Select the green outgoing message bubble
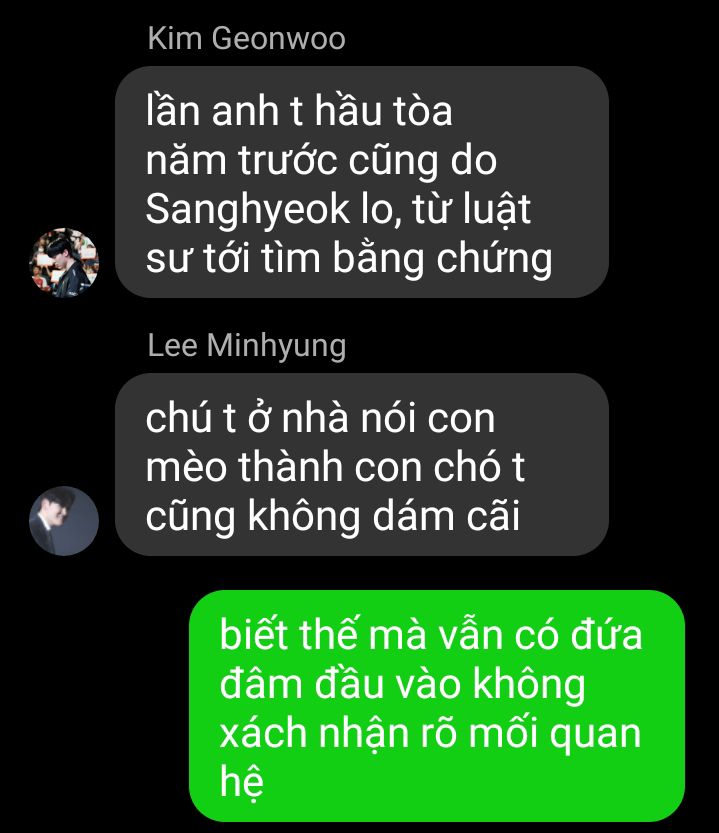This screenshot has height=833, width=719. 437,706
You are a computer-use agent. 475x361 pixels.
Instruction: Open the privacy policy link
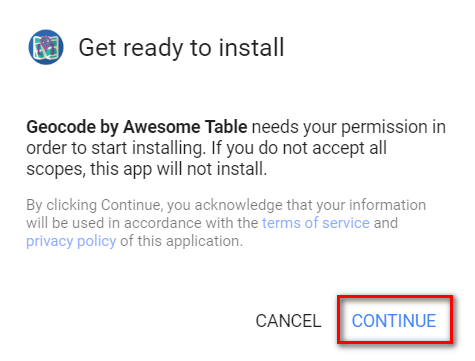click(71, 241)
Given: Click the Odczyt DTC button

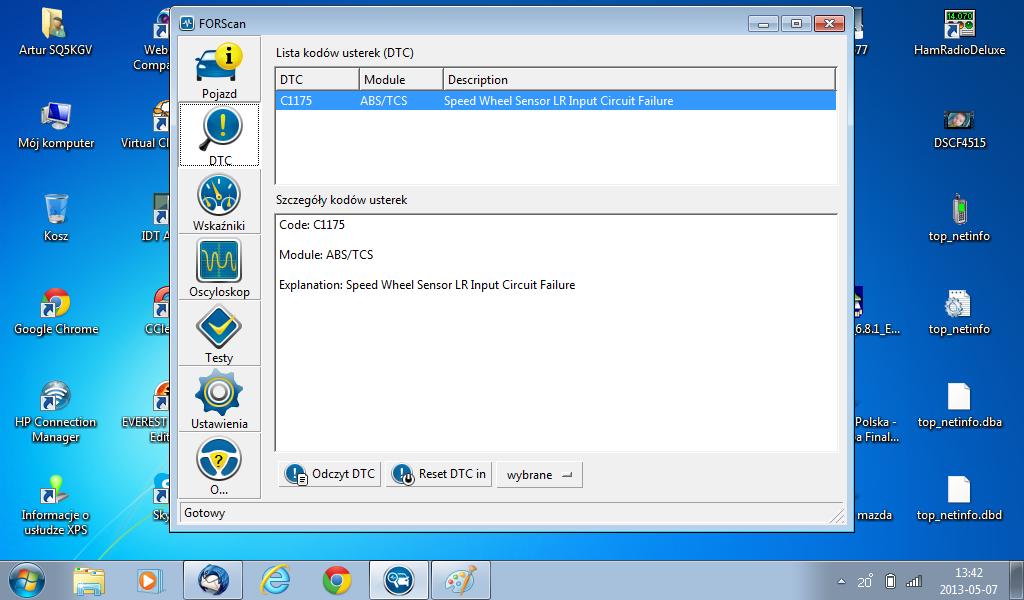Looking at the screenshot, I should [x=331, y=474].
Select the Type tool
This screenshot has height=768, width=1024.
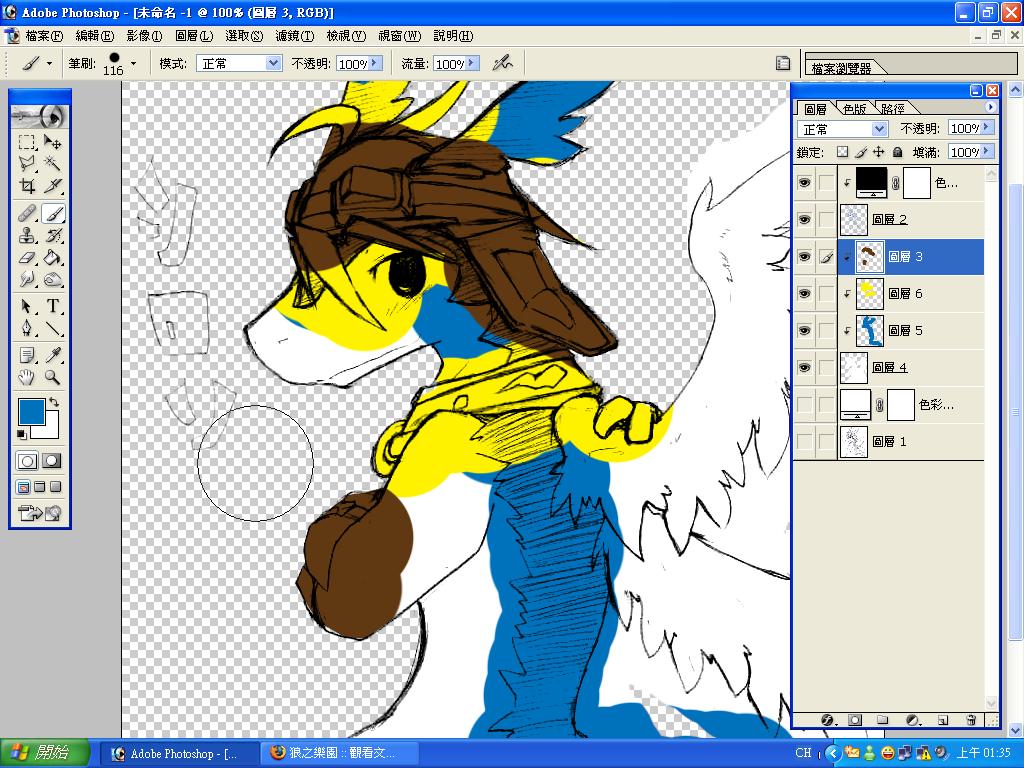[53, 306]
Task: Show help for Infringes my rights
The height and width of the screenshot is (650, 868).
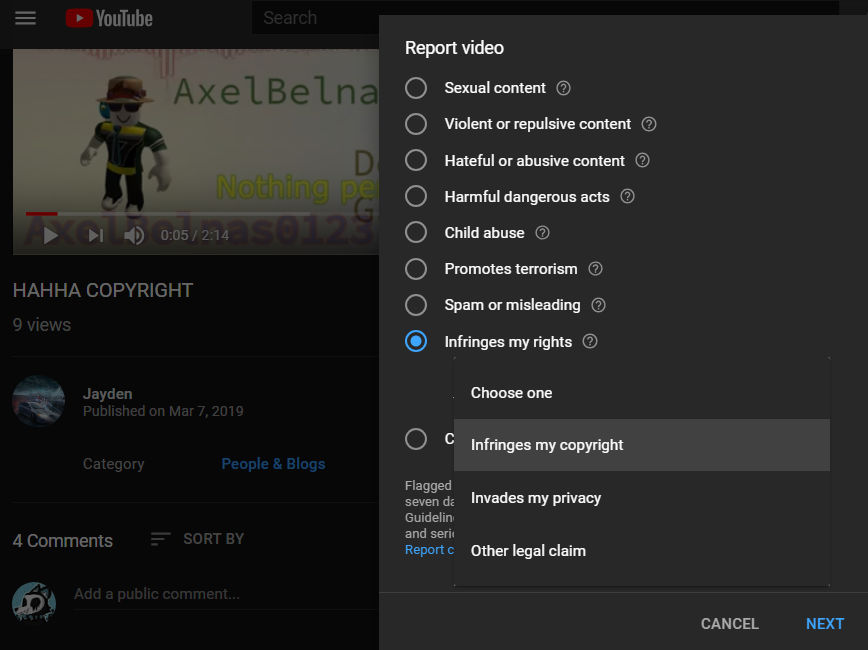Action: pyautogui.click(x=590, y=342)
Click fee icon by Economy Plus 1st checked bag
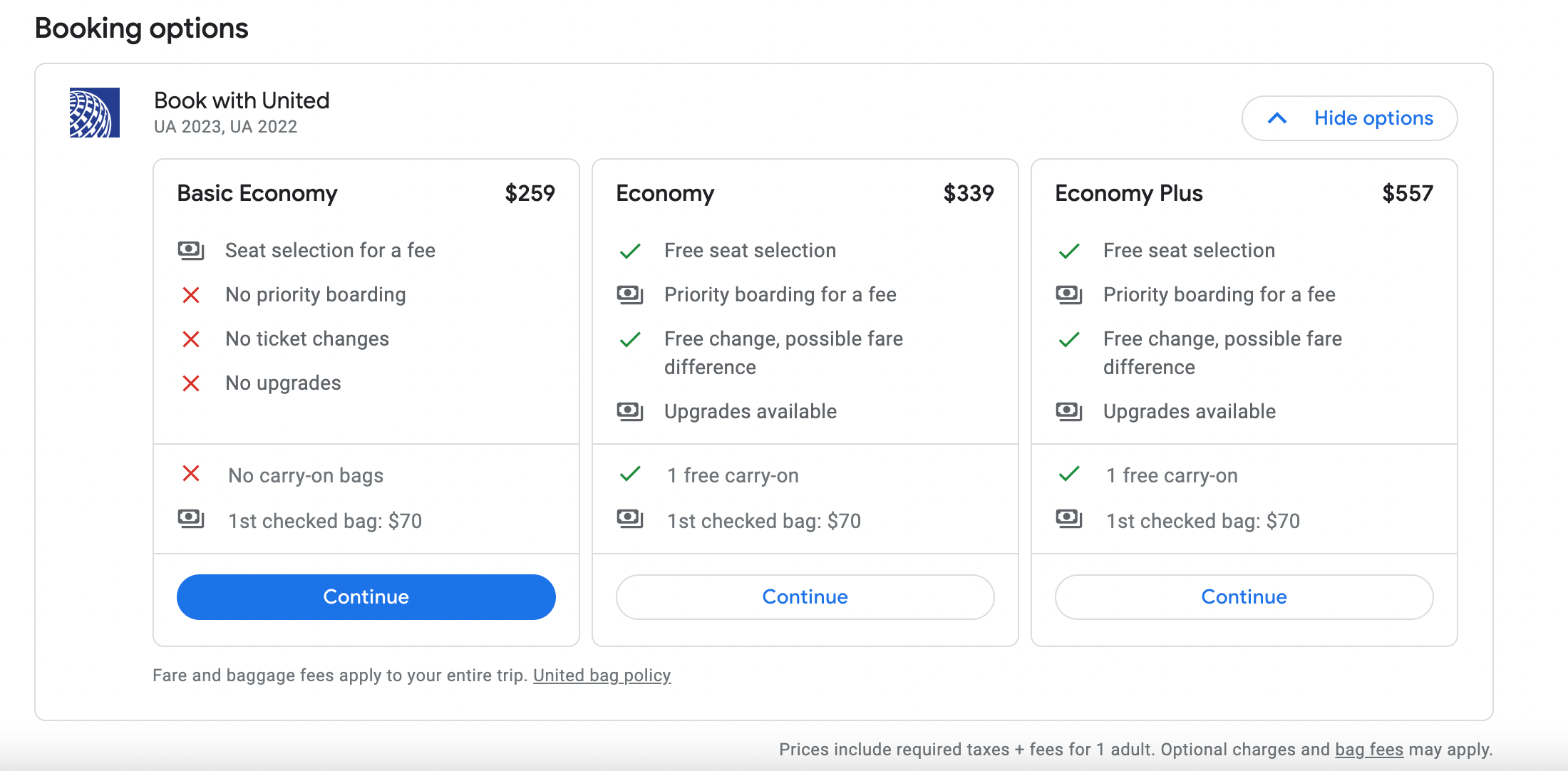This screenshot has height=771, width=1568. click(1069, 519)
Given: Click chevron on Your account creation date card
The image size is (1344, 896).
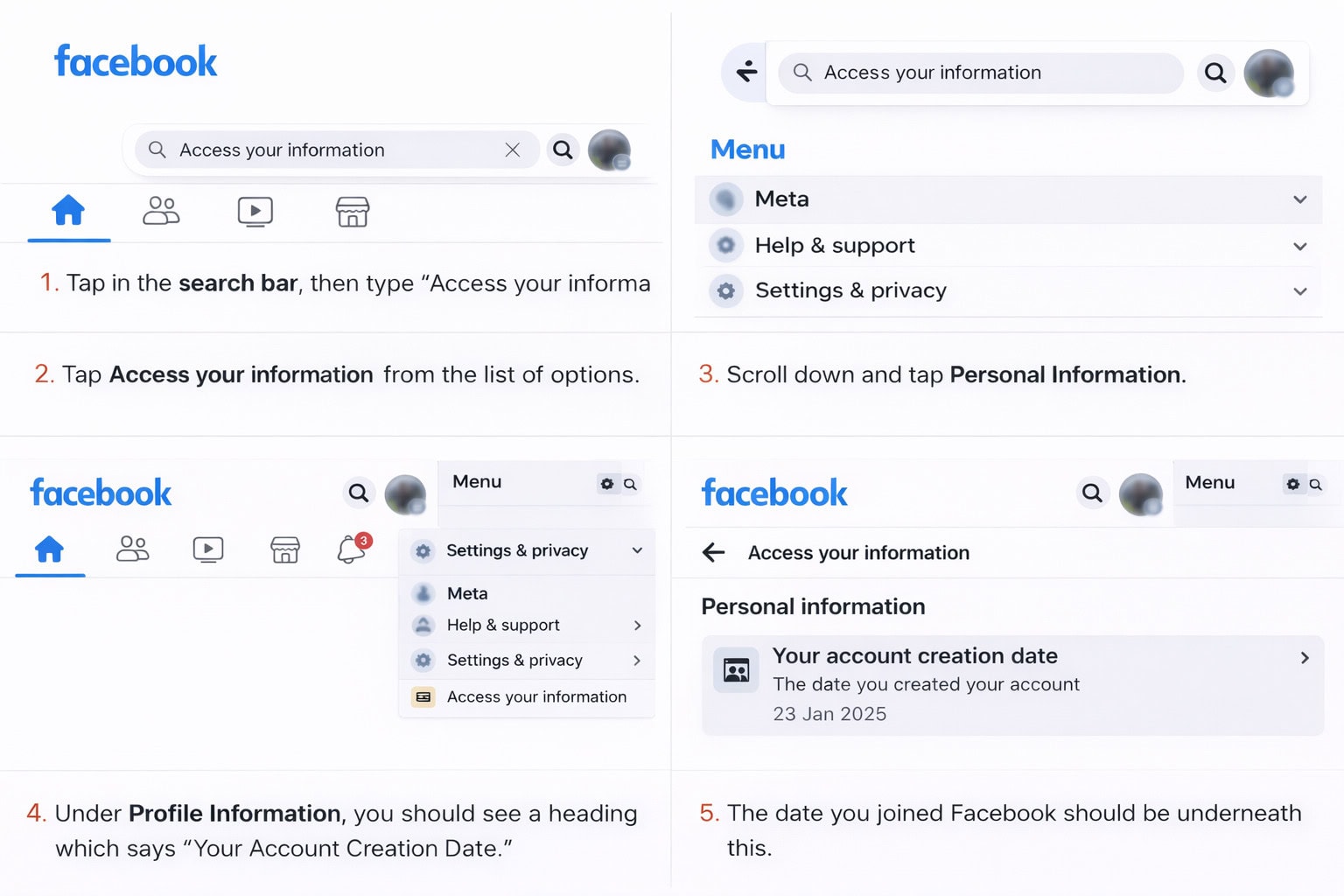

____

[THE TASK]
Print, word for word, every entry shown above; the pictures stay out.

[RESPONSE BELOW]
Select the green outgoing message bubble
This screenshot has height=833, width=719. 437,706
You are a computer-use agent. 475x361 pixels.
Instruction: Open the privacy policy link
click(71, 241)
Given: Click the Odczyt DTC button

Looking at the screenshot, I should [x=331, y=474].
Select the Type tool
This screenshot has height=768, width=1024.
[53, 306]
Task: Show help for Infringes my rights
The height and width of the screenshot is (650, 868).
Action: pyautogui.click(x=590, y=342)
Click fee icon by Economy Plus 1st checked bag
This screenshot has height=771, width=1568. click(1069, 519)
Given: Click chevron on Your account creation date card
The image size is (1344, 896).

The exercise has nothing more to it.